MYC translocation partner gene determines survival of patients with large B-cell lymphoma with MYC- or double-hit MYC/BCL2 translocations

• Published in: European journal of haematology Vol. 92; no. 1; pp. 42 - 48
• Main Authors: Pedersen, Mette Ø., Gang, Anne O., Poulsen, Tim S., Knudsen, Helle, Lauritzen, Anne F., Nielsen, Signe L., Klausen, Tobias W., Nørgaard, Peter
• Format: Journal Article
• Language: English
• Published: England Blackwell Publishing Ltd 01.01.2014
• Subjects: Aged; Aged, 80 and over; BCL2 genes; chromosomal translocation; diffuse large B-cell lymphoma; double-hit; Genes, bcl-2; Genes, myc; Humans; Lymphoma, Large B-Cell, Diffuse - diagnosis; Lymphoma, Large B-Cell, Diffuse - drug therapy; Lymphoma, Large B-Cell, Diffuse - genetics; Lymphoma, Large B-Cell, Diffuse - mortality; Male; Middle Aged; MYC genes; MYC translocation partner genes; Neoplasm Staging; Prognosis; Translocation, Genetic; MYC genes; BCL2 genes; diffuse large B-cell lymphoma; double-hit; MYC translocation partner genes; chromosomal translocation
• ISSN: 0902-4441; 1600-0609
• DOI: 10.1111/ejh.12212

In large B‐cell lymphoma (LBCL) MYC‐ and MYC/BCL2 double‐hit (DH) translocations have been associated with inferior survival. We hypothesised that the negative prognostic impact of MYC translocation was determined by an immunoglobulin MYC translocation partner gene (IG‐MYC), as opposed to a non‐immunoglobulin partner gene (nonIG‐MYC). In a prospective, unselected cohort of 237 LBCL patients MYC and BCL2 translocations were identified by Flourescent in situ hybridisation (FISH) with split probes. MYC translocation partner gene was identified by IGH/MYC fusion probes and/or kappa/lambda split probes. Clinical data were collected from patient files. MYC translocation was identified in 28/225 patients. IG‐MYC translocation partner gene was identified in 12/24 patients. DH translocation was identified in 23/228 patients. IG‐MYC translocation partner gene was identified in 9/19 DH patients. Neither MYC‐nor DH translocation showed correlation with survival.
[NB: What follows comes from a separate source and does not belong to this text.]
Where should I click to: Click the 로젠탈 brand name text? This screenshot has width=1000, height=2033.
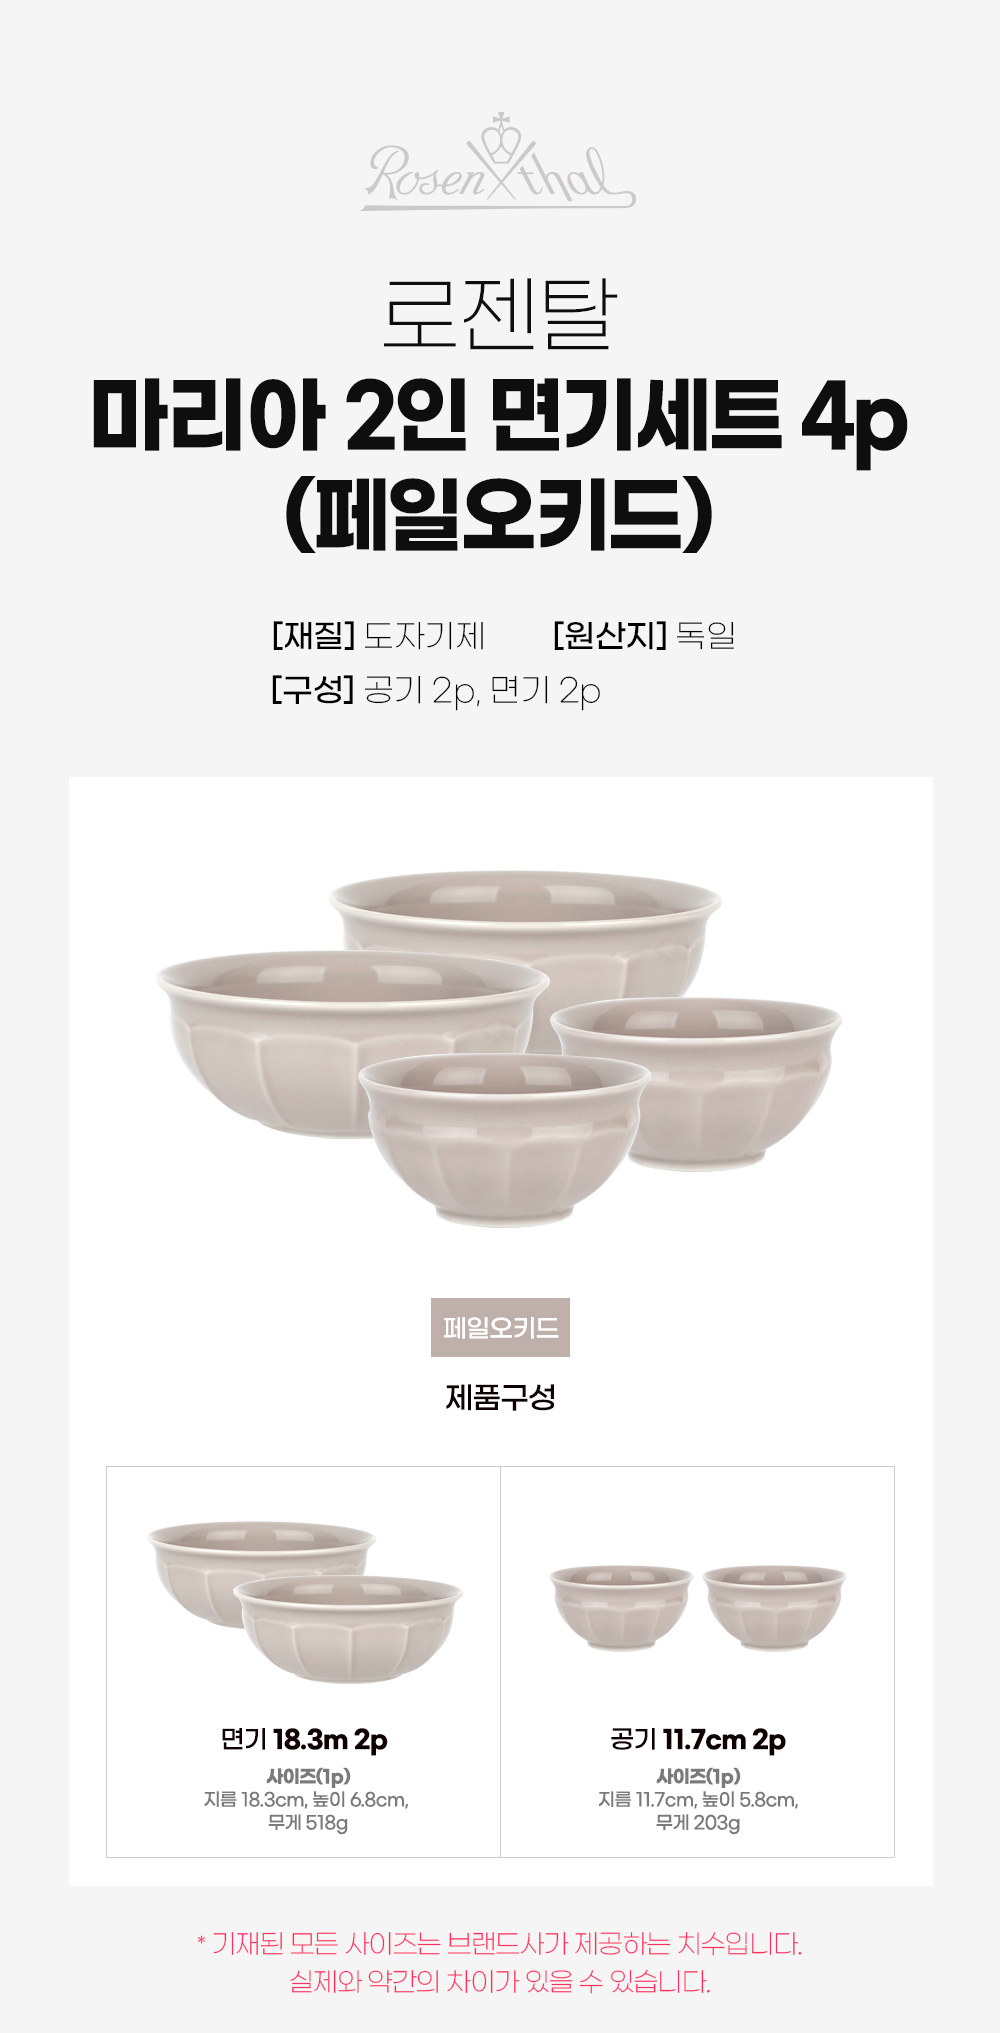(x=499, y=314)
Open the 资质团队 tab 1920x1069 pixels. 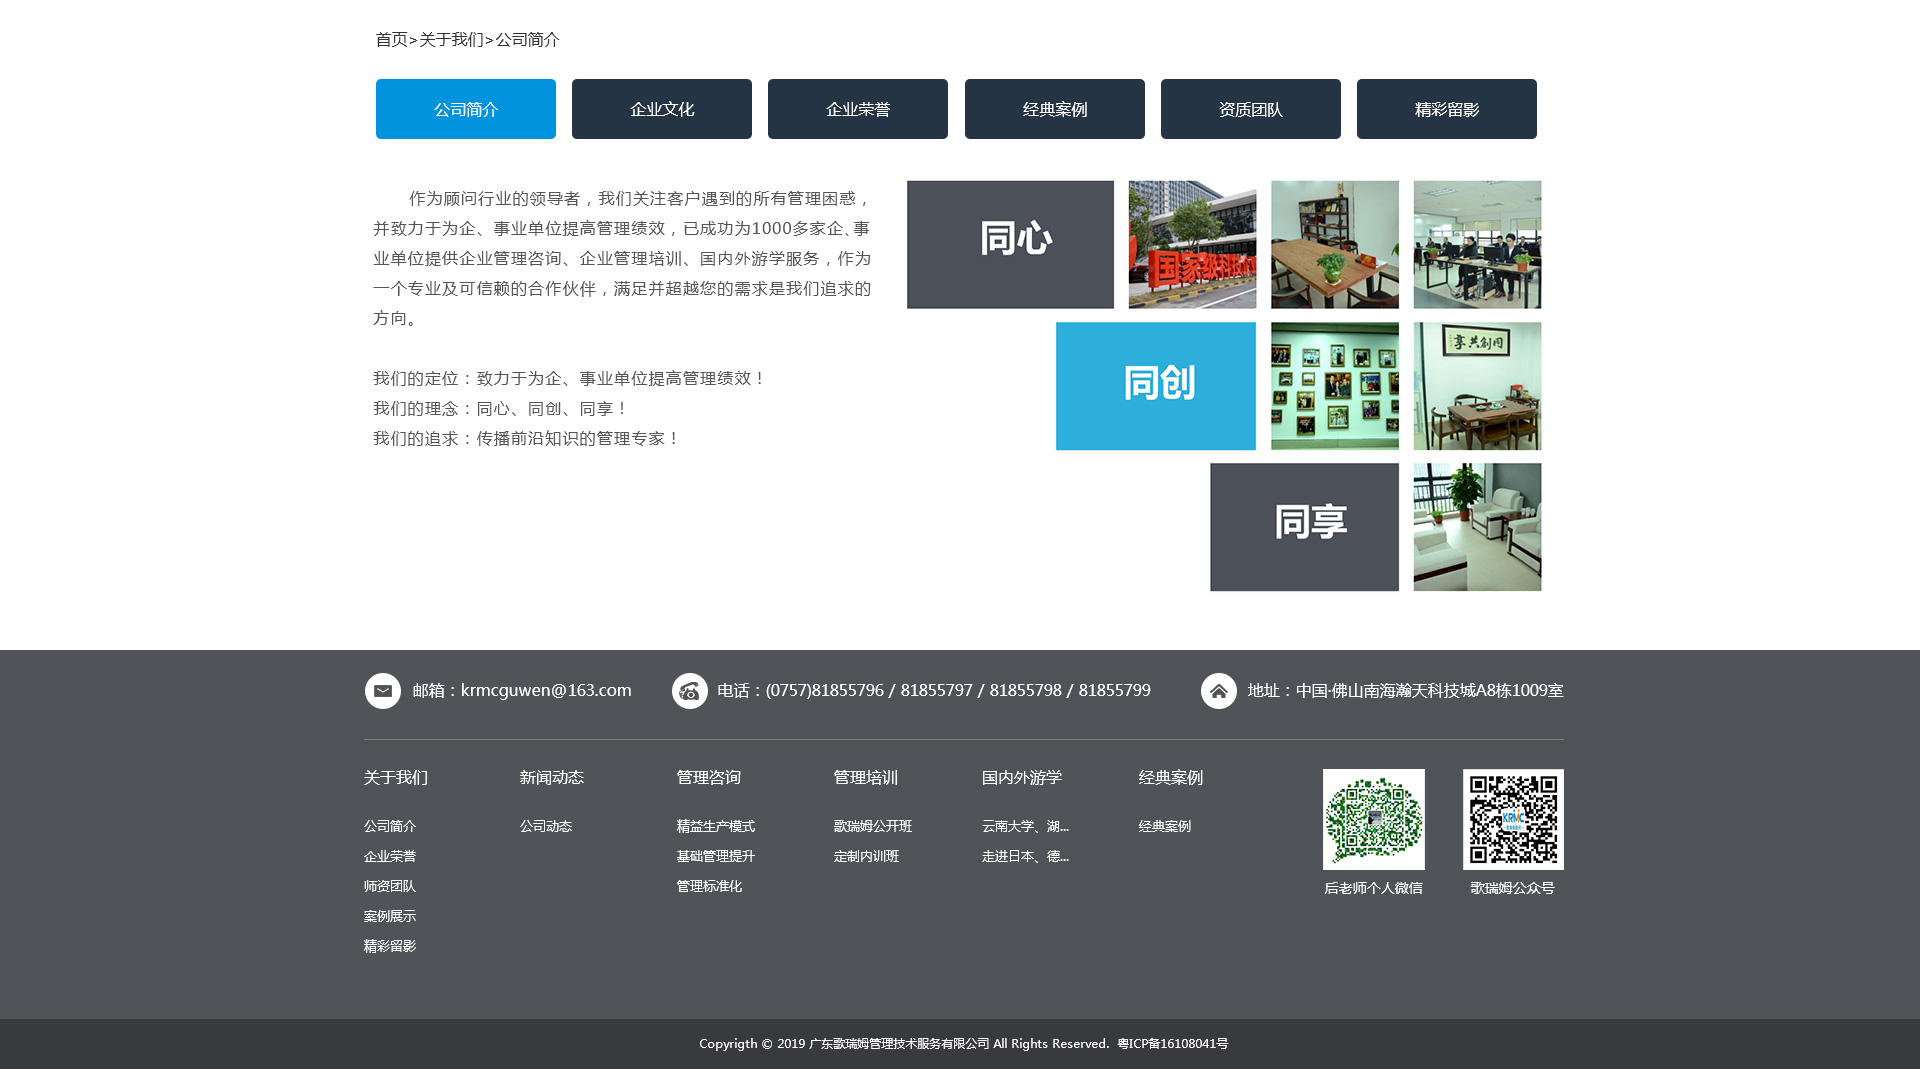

However, MYC translocation with IG‐MYC translocation partner gene was associated with worse OS compared with both MYC translocation with nonIG‐MYC translocation partner gene (P = 0.02) as well as absence of MYC translocation (P = 0.03). In patients with DH a similar, however, stronger correlation was seen (P = 0.003 and P = 0.0004 respectively). MYC – or DH translocation with nonIG‐MYC translocation partner gene was not associated with worse overall survival (P = 0.2 and P = 0.3 respectively). Most patients received Rituximab (86%) and CHOP/CHOP‐like chemotherapy regimes (81%). We suggest that prognostic stratification of LBCL patients by MYC and/or DH translocations should include identification of MYC translocation partner gene because approximately half of the cases harbour nonIG‐MYC translocation partner genes with no or minor influence on survival.